Molecules and Experimental Models in Mitochondrial Disorders

The life functions of eukaryotic cells are intricately regulated by mitochondria. Despite the long-standing reputation of these organelles as the “powerhouse” of cells, decades of mitochondrial research unveiled loads of novel tasks, many of which have turned out to be unrelated to bioenergetic metabolism [1]. Therefore, the functional complexity and the multifaceted nature of mitochondria make it difficult to clearly define their cellular role [2]. The synthesis of heme, ubiquinone, lipids, amino acids, steroid hormones, and Fe–S clusters are among the many anabolic processes that take place in mitochondria. Moreover, the import of macromolecules and the exchange of metabolites, nucleotides, membrane lipids, and ions with other subcellular compartments are just a few of the many cellular activities in which these organelles take part.
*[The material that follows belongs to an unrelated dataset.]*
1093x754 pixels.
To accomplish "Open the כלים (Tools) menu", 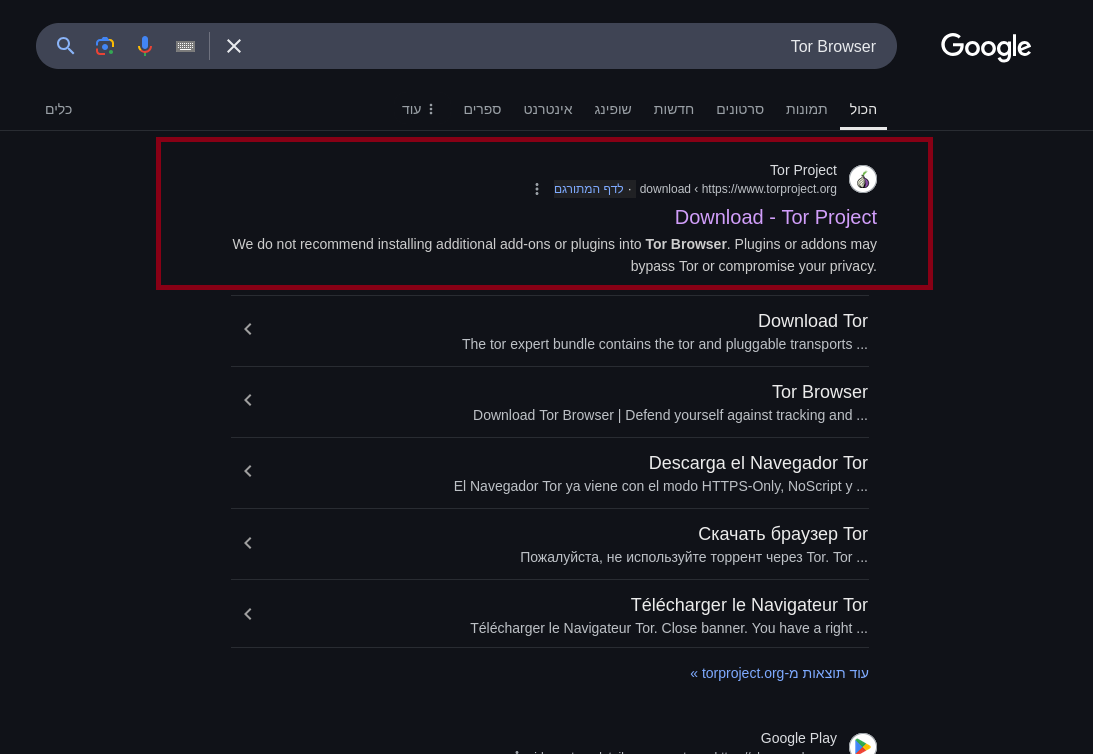I will tap(58, 109).
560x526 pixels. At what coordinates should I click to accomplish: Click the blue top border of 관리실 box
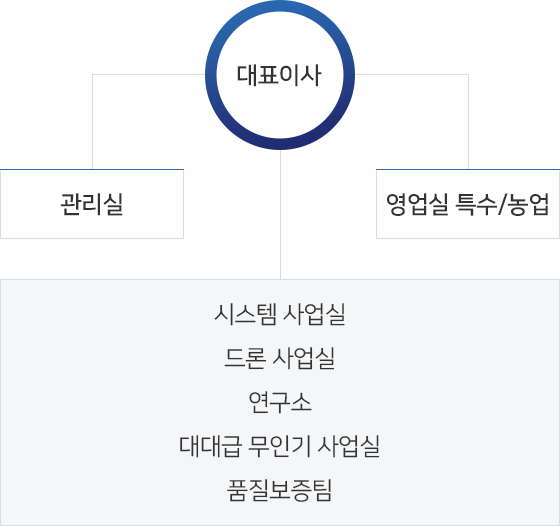pyautogui.click(x=92, y=169)
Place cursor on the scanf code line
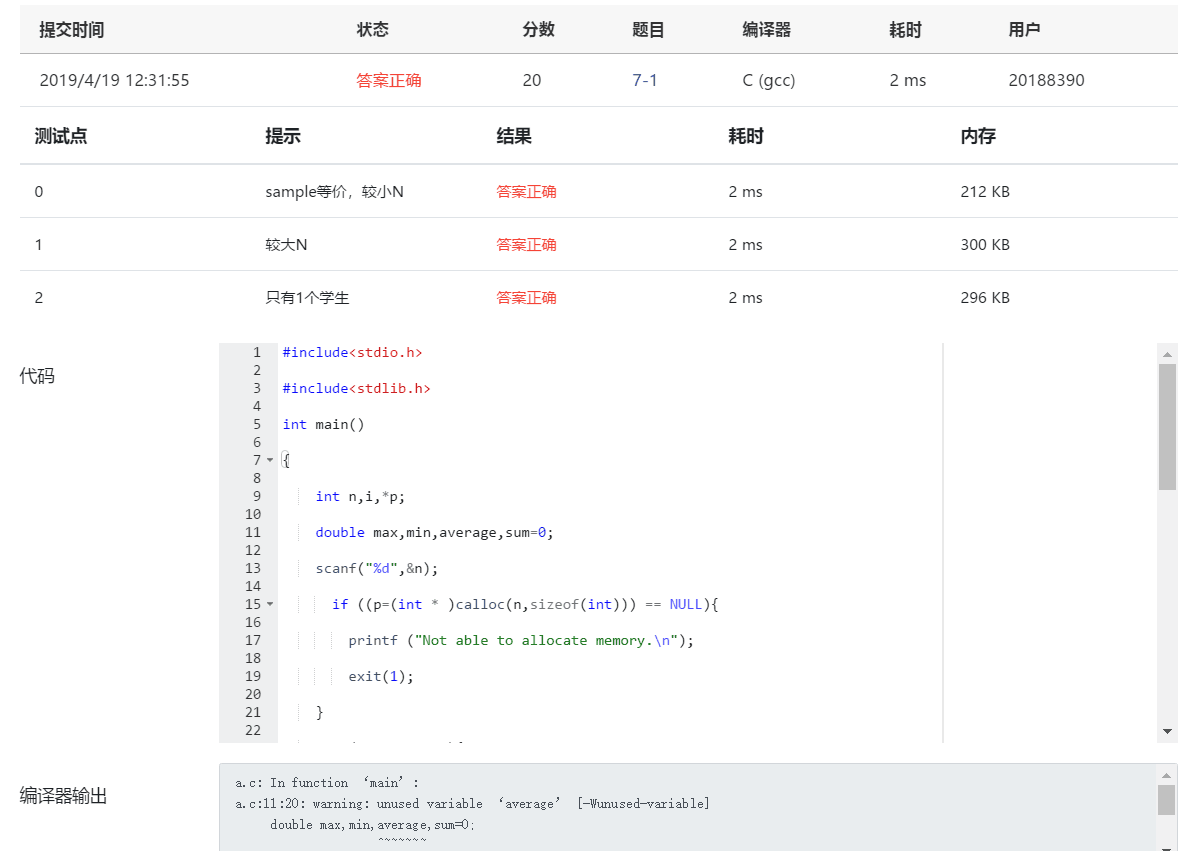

Remarkably, as dynamic entities going through cycles of fission and fusion, mitochondria are able to adjust to changes in metabolism or cellular stress thanks to their structural transitions [3]. The mitochondria, which descend from bacterial endosymbionts, are also unique for having retained their genome. They possess sophisticated machineries for mtDNA replication and expression that rely on proteins encoded by nuclear genes [4]. Therefore, changes in mitochondrial functions and dynamics as well as mutations in both nuclear and mitochondrial genes involved in mtDNA metabolism cause a wide range of dysfunctions and syndromes, often referred to as mitochondrial diseases. In addition, severe metabolic and age-related pathologies (obesity, diabetes, Parkinson’s disease, and many more), as well as ageing itself, have been linked to mitochondrial dysfunction [5].